+++ Stored data

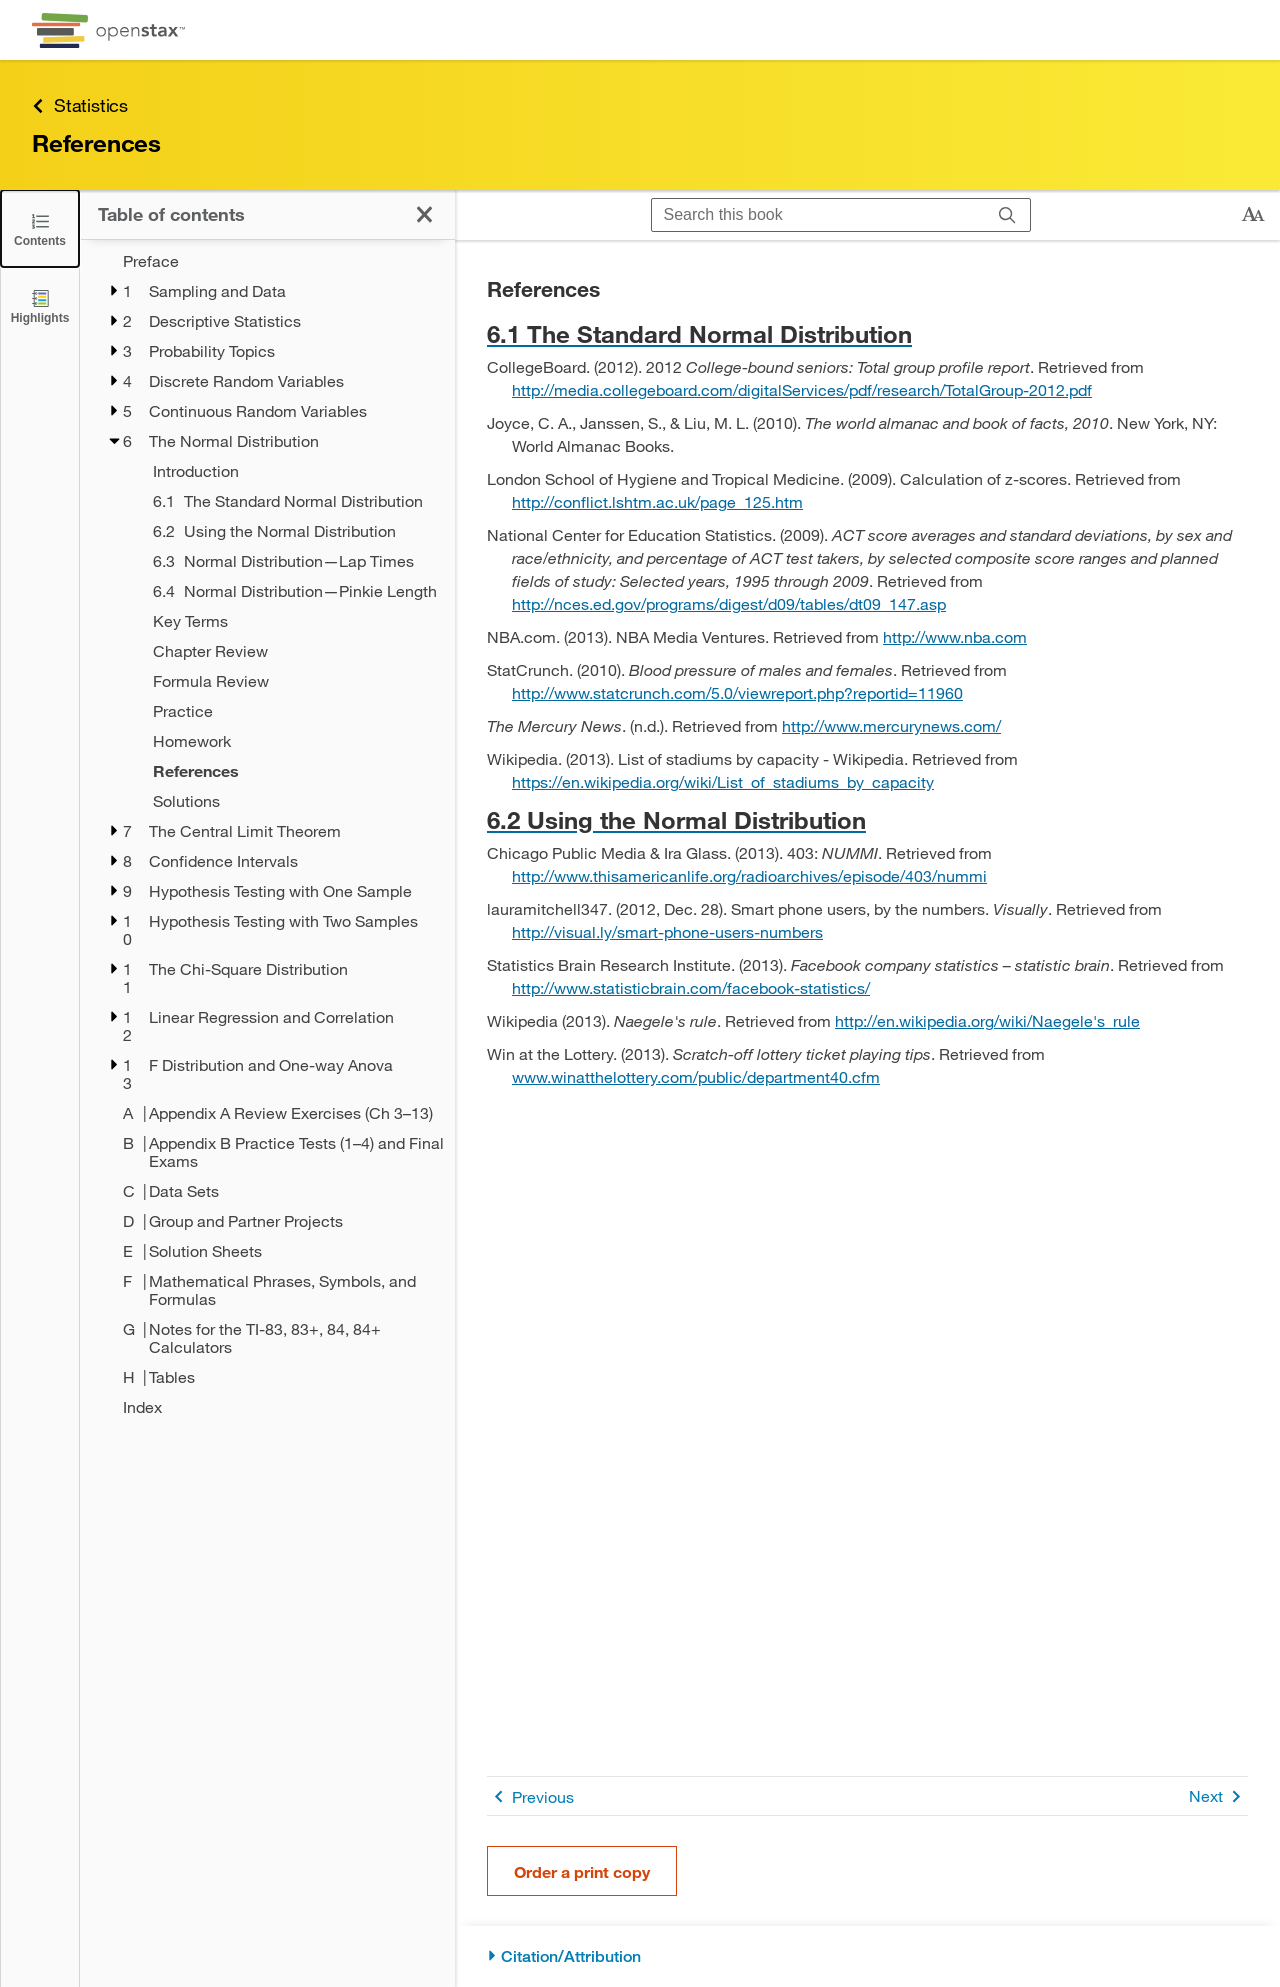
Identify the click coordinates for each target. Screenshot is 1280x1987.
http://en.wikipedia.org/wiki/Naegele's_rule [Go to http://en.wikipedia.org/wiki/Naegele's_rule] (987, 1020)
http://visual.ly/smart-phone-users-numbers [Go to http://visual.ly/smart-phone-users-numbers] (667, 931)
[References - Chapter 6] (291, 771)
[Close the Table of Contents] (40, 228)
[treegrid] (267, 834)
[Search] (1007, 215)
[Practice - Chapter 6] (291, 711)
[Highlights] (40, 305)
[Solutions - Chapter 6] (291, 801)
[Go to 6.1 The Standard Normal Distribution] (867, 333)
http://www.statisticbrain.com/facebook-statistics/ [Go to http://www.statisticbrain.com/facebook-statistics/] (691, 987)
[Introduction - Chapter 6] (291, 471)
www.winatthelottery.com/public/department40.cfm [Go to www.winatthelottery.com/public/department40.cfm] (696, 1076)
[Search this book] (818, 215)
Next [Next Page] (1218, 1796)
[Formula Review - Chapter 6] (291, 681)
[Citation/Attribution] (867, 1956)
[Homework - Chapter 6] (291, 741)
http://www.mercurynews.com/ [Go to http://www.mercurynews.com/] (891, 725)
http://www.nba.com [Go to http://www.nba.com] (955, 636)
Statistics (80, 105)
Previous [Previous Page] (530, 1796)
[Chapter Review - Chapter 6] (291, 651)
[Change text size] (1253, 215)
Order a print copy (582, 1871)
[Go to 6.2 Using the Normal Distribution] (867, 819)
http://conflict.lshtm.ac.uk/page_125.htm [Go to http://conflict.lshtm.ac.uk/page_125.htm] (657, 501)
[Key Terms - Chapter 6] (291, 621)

++++++
+++ Stored data

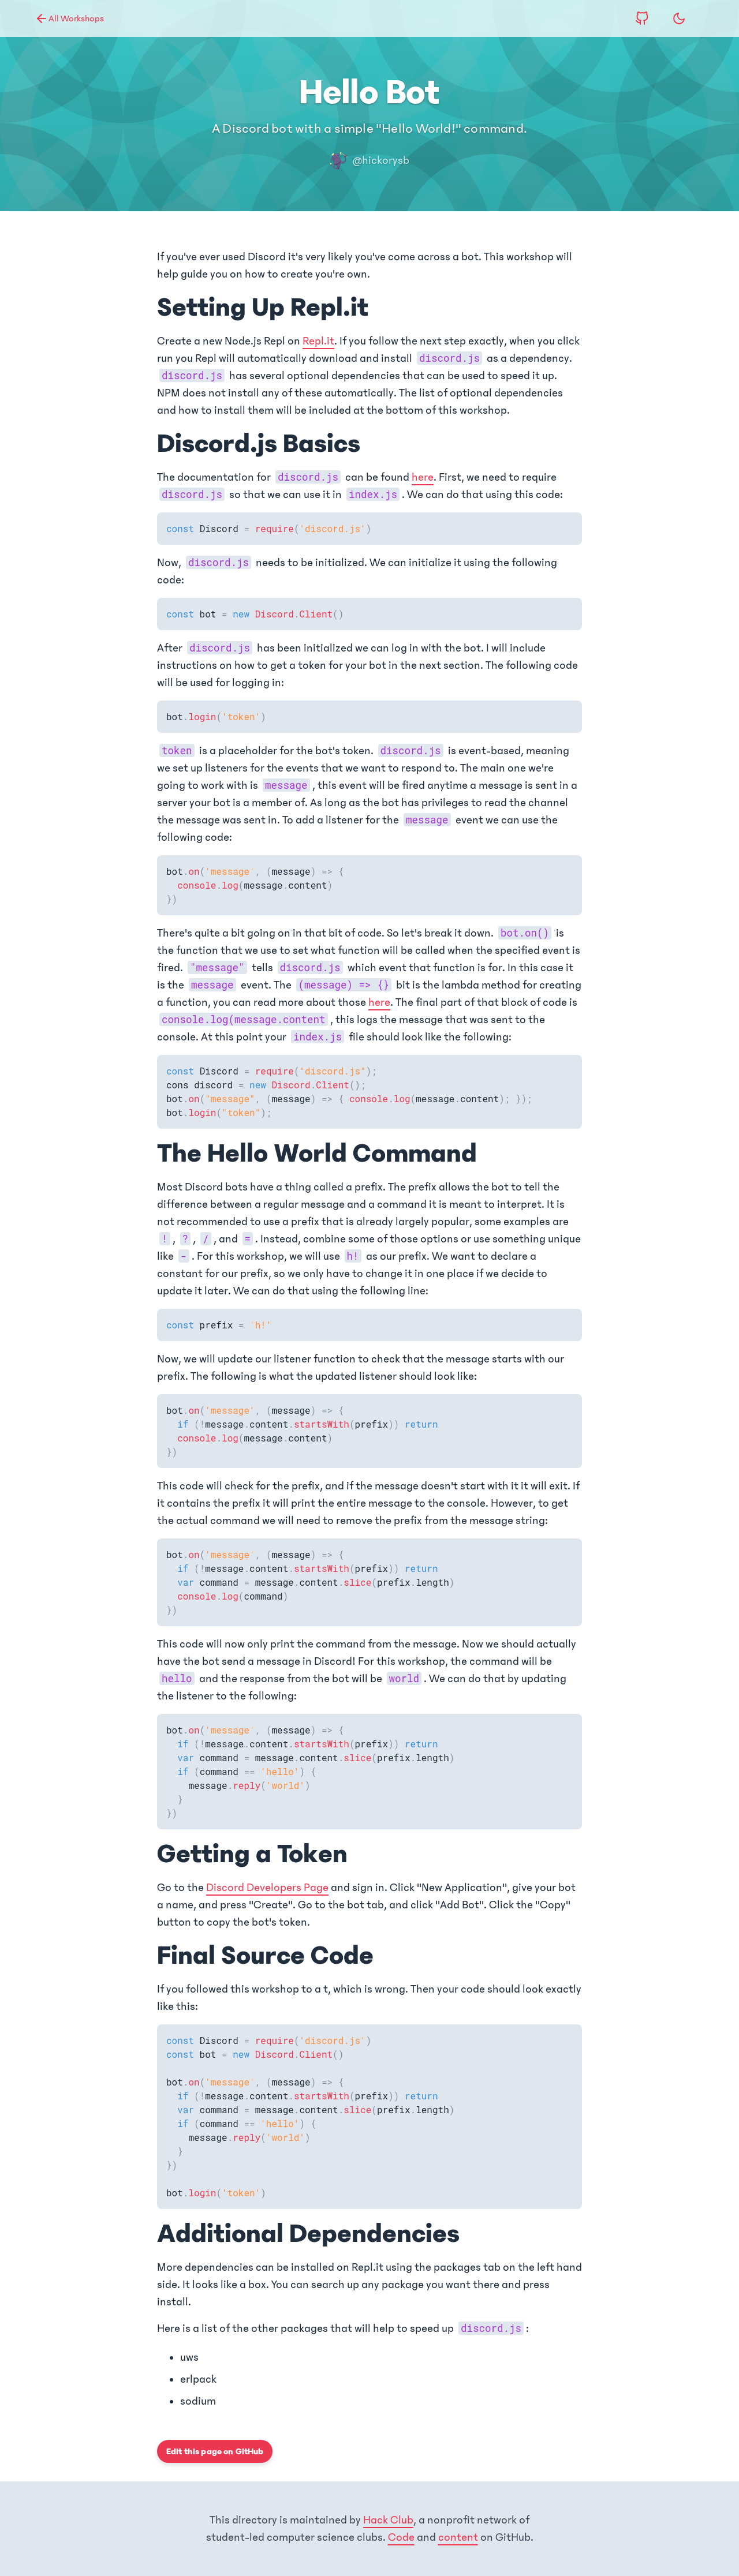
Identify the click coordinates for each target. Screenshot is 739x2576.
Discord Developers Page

++++++
+++ Stored data

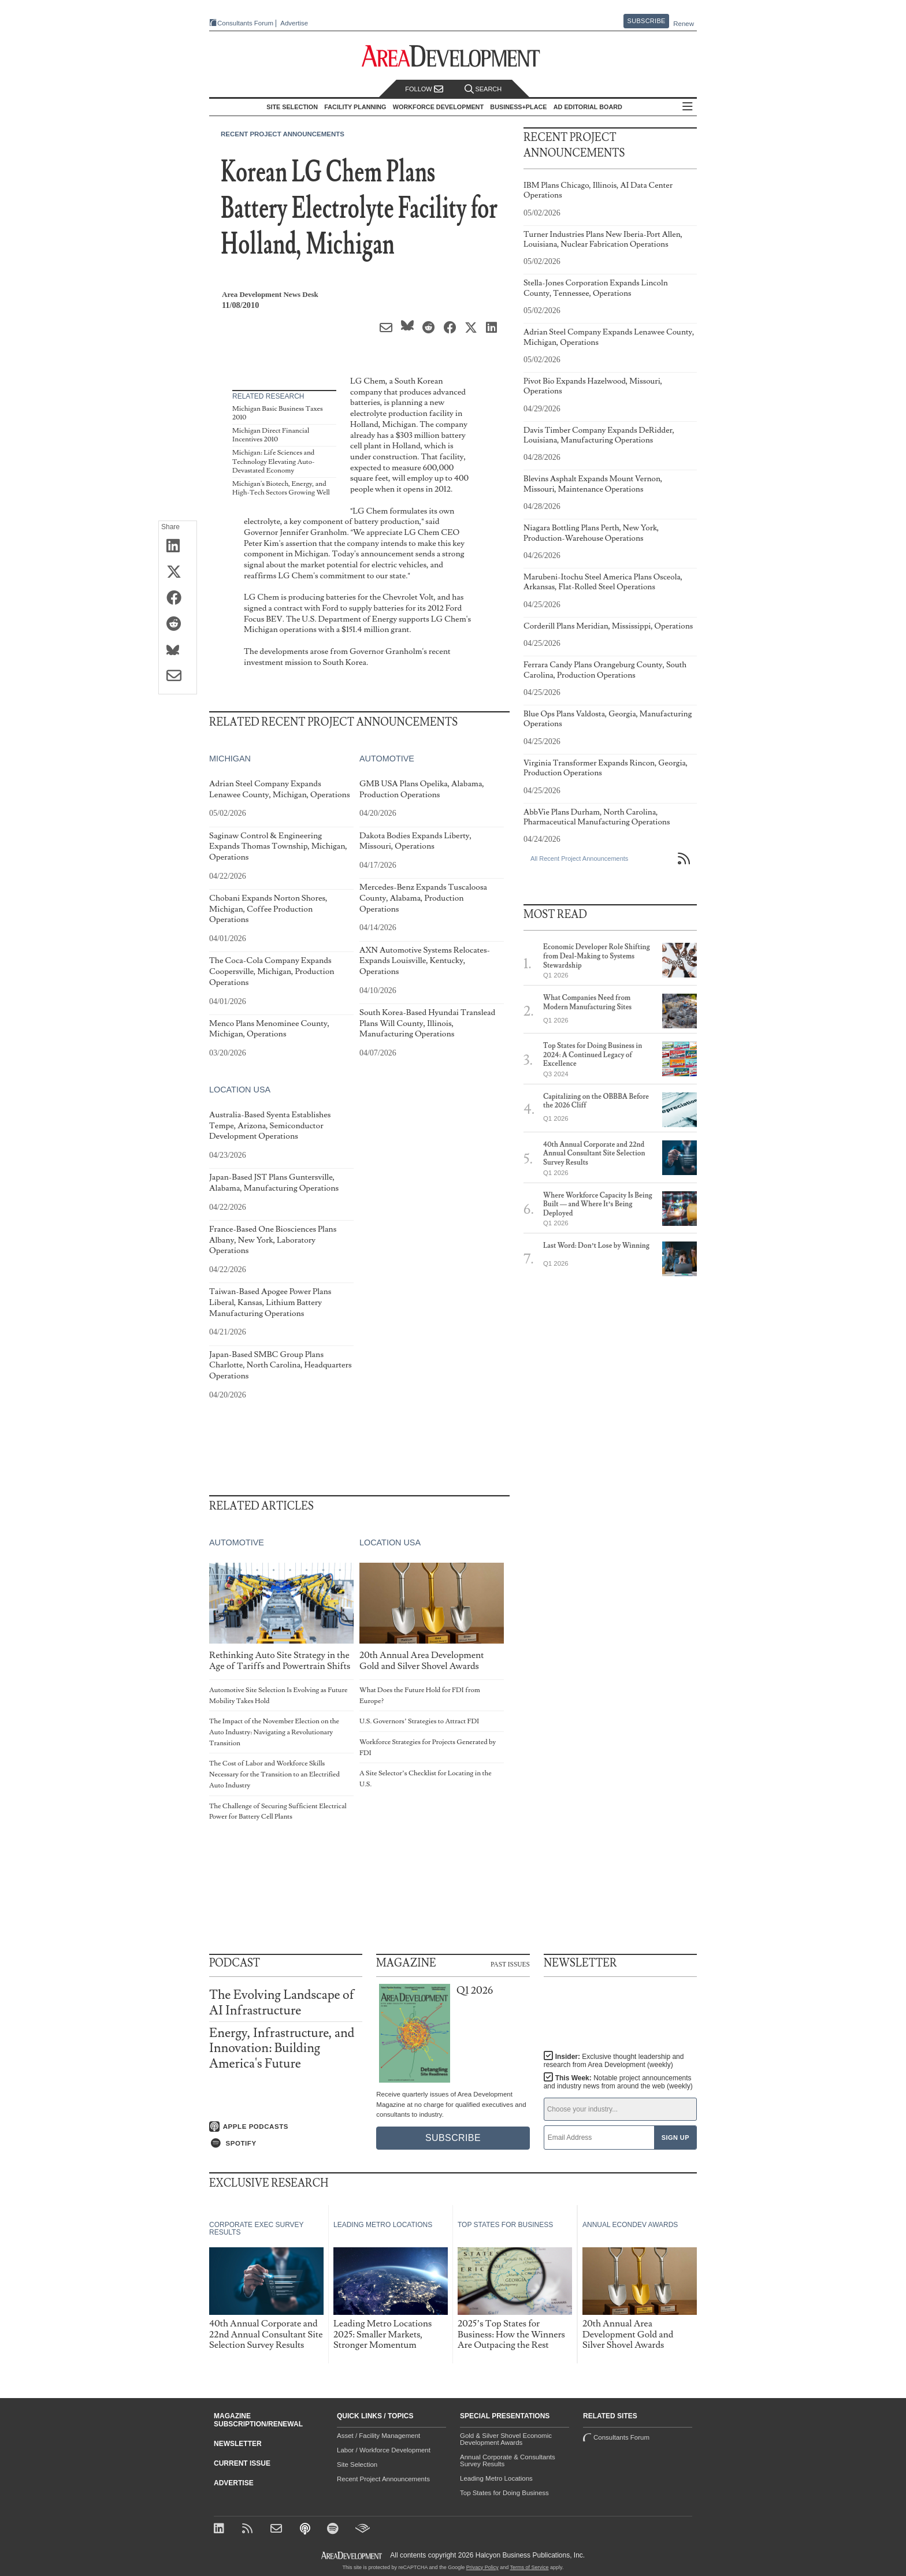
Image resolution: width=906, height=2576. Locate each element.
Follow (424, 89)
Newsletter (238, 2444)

++++++

■ Exercise directions
Can you scale everything from the line containing "[Practice - Chapter 6] (291, 711)" down to the line containing "http://conflict.lshtm.ac.uk/page_125.htm [Go to", rewriting each entry in full with its wording unchanged but every coordinate in its answer multiplied by 0.35 and rounded to a whole number, halves going up?

■ Solution to the problem
[Practice - Chapter 6] (102, 249)
[Highlights] (14, 107)
[Solutions - Chapter 6] (102, 280)
[Go to 6.1 The Standard Normal Distribution] (303, 117)
http://www.statisticbrain.com/facebook-statistics/ [Go to http://www.statisticbrain.com/facebook-statistics/] (242, 345)
[Introduction - Chapter 6] (102, 165)
www.winatthelottery.com/public/department40.cfm [Go to www.winatthelottery.com/public/department40.cfm] (244, 377)
[Search this book] (286, 75)
Next [Next Page] (426, 629)
[Formula Review - Chapter 6] (102, 238)
[Citation/Attribution] (303, 685)
[Homework - Chapter 6] (102, 259)
http://www.mercurynews.com/ [Go to http://www.mercurynews.com/] (312, 254)
http://www.nba.com [Go to http://www.nba.com] (334, 223)
Statistics (28, 37)
Previous [Previous Page] (186, 629)
[Chapter Review - Chapter 6] (102, 228)
[Change text size] (439, 75)
Order a print copy (204, 655)
[Go to 6.2 Using the Normal Distribution] (303, 287)
http://conflict.lshtm.ac.uk/page_125.htm [Go to http://conflict.lshtm.ac.uk/page_125.htm] (230, 175)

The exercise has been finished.